In het Westen is het individu op het schild gehesen en nu zijn de gemeenschappen de dupe geworden. Ook al spreekt de minister-president al jaren geleden over een ‘dik ik’, het beleid van de regering wijst geen andere kant uit. Niet de gemeenschap staat centraal maar het individu of het individuele (grote) bedrijf. Het moderne individu is echter een recente uitving, niet alleen gekleurd door de periode van de Verlichting en daarop gevolgd door de secularisatie, maar ook door wat eraan vooraf ging. De Duitse filosoof en scepticus Odo Marquard zegt hierover:

Das Individuum entsteht gegen den Monotheismus. Solange – im Polytheismus – viele Götter mächtig waren, hatte der Einzelne … ohne viel Aufhebens seinen Spielraum dadurch, daß er jedem Gott gegenüber immer gerade durch den Dienst für einen anderen entschuldigt und somit temperiert unerreichbar sein konnte: Es braucht ein gewisses Maß an Schlamperei, die durch die Kollision der regierenden Gewalten entsteht, um diesen Freiraum zu haben; ein Minimum an Chaos ist die Bedingung der Möglichkeit der Individualität. Sobald aber – im Monotheismus – nur mehr ein einziger Gott regiert mit einem einzigen Heilsplan, muß der Mensch in dessen totalen Dienst treten und total parieren; da muß er sich ausdrücklich als Einzelner konstituieren und sich die Innerlichkeit erschaffen, um hier standzuhalten; die Allmacht konterkariert er durch Ineffabilität. Darum hat nicht der Polytheismus den Einzelnen erfunden: er brauchte es nicht, weil noch kein Monotheismus da war, der den Einzelnen extrem bedrohte. Der Monotheismus seinerseits aber hat nicht selber den Einzelnen entdeckt, sondern er – freilich gerade er – hat die Entdeckung des Einzelnen nur provoziert, weil zuerst er – der Monotheismus – dem Einzelnen wirklich gefährlich wurde. Darum konnte erst nachmonotheistisch der Einzelne offen hervortreten und – unter der Bedingung des säkularisierten Polytheismus der Gewaltenteilung – erst modern die wirkliche Freiheit haben, ein Individuum zu sein. Diese Freiheit riskiert er, wo er sich – monomythisch – einer neuen Monopolgewalt unterwirft. Fasziniert durch den neuen Mythos der Alleingeschichte bleibt er dann auf jener Strecke, die nur vermeintlich die Strecke zum Himmel auf Erden ist, in Wirklichkeit aber die zur irdischen Identität von Himmel und Hölle: zur integrierten Gesamtewigkeit.
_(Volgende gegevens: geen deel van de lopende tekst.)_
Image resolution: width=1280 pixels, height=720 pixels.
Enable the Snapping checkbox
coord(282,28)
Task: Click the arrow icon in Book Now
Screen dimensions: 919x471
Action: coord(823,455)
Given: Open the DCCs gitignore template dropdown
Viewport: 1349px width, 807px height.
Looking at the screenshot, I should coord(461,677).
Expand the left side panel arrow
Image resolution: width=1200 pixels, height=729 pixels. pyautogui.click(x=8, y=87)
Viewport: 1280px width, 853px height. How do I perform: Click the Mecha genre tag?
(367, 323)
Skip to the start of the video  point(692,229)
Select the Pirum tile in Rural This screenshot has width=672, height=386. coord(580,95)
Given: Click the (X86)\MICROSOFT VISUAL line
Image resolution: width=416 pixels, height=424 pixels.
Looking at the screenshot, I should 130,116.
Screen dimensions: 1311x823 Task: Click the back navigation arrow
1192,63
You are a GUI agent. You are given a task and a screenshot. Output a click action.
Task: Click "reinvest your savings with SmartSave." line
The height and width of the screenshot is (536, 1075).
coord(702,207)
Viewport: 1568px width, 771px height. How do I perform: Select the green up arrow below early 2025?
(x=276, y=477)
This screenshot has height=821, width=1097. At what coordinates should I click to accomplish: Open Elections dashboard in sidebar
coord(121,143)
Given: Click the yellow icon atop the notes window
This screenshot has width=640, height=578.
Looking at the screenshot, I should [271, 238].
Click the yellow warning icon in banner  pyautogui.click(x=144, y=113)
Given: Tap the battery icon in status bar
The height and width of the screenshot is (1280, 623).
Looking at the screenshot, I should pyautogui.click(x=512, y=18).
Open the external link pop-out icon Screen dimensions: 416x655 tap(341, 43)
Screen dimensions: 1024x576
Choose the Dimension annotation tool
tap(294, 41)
Odo Marquard (Polytheismus 1, 1978, S. 108f.) uit : Lob des Polytheismus. Über Monomythie und Polymythie (Vortrag an der Technischen Universität Berlin am 31. Januar 1978). – In: Hans Poser (Hrsg.): Philosophie und Mythos. Ein Kolloquium. Berlin / New York: de Gruyter, 1979. S. 40-58. Wiederabgedruckt in: Odo Marquard, Abschied vom Prinzipiellen. Philosophische Studien, Stuttgart 1995, S. 91-116.

De vrijheid die het moderne individu verworven heeft dreigt echter met reuzenstappen verloren te gaan. In China wordt iedereen digitaal vastgelegd en alle bewegingen in de openbare ruimte dreigen voortdurend gecontroleerd te worden met alle gevolgen van dien als mensen in de ogen van de overheid overtredingen begaan. Niet alleen het zich uiten via sociale media en andere kanalen kan nefaste gevolgen hebben voor de vrijheid maar ook verkeersovertredingen en ander gedrag zoals het deelnemen aan een protest. In andere landen is het vaak nog niet zover om de simpele reden dat er nog niet genoeg budget is om al deze bewakingsinstallaties te betalen. In Nederland neemt het cameratoezicht toe, vooral als er in een wijk of winkelgebied klachten zijn over gedrag van de bewoners of bezoekers (of als er een criminele aanslag is gepleegd). Bij veel plaatsen staan camera’s aan de gemeentegrenzen die noteren welke auto’s binnenkomen in de gemeente. Overvallers van een bank kunnen zo worden gevolgd. Maar het systeem is nog niet volmaakt omdat ook in Nederland de samenwerking nog niet is opgeschaald en omdat de digitale diensten vooral bij de overheid haperen. Zelfs de belastingdienst loopt jaren achter met de implementatie van nieuwe en veilige systemen. Daarbij neemt het gevaar van ‘hacks’ door ‘vijandige groepen’, ook vaak gestimuleerd en gedoogd door andere overheden (Rusland bijvoorbeeld) alleen maar toe.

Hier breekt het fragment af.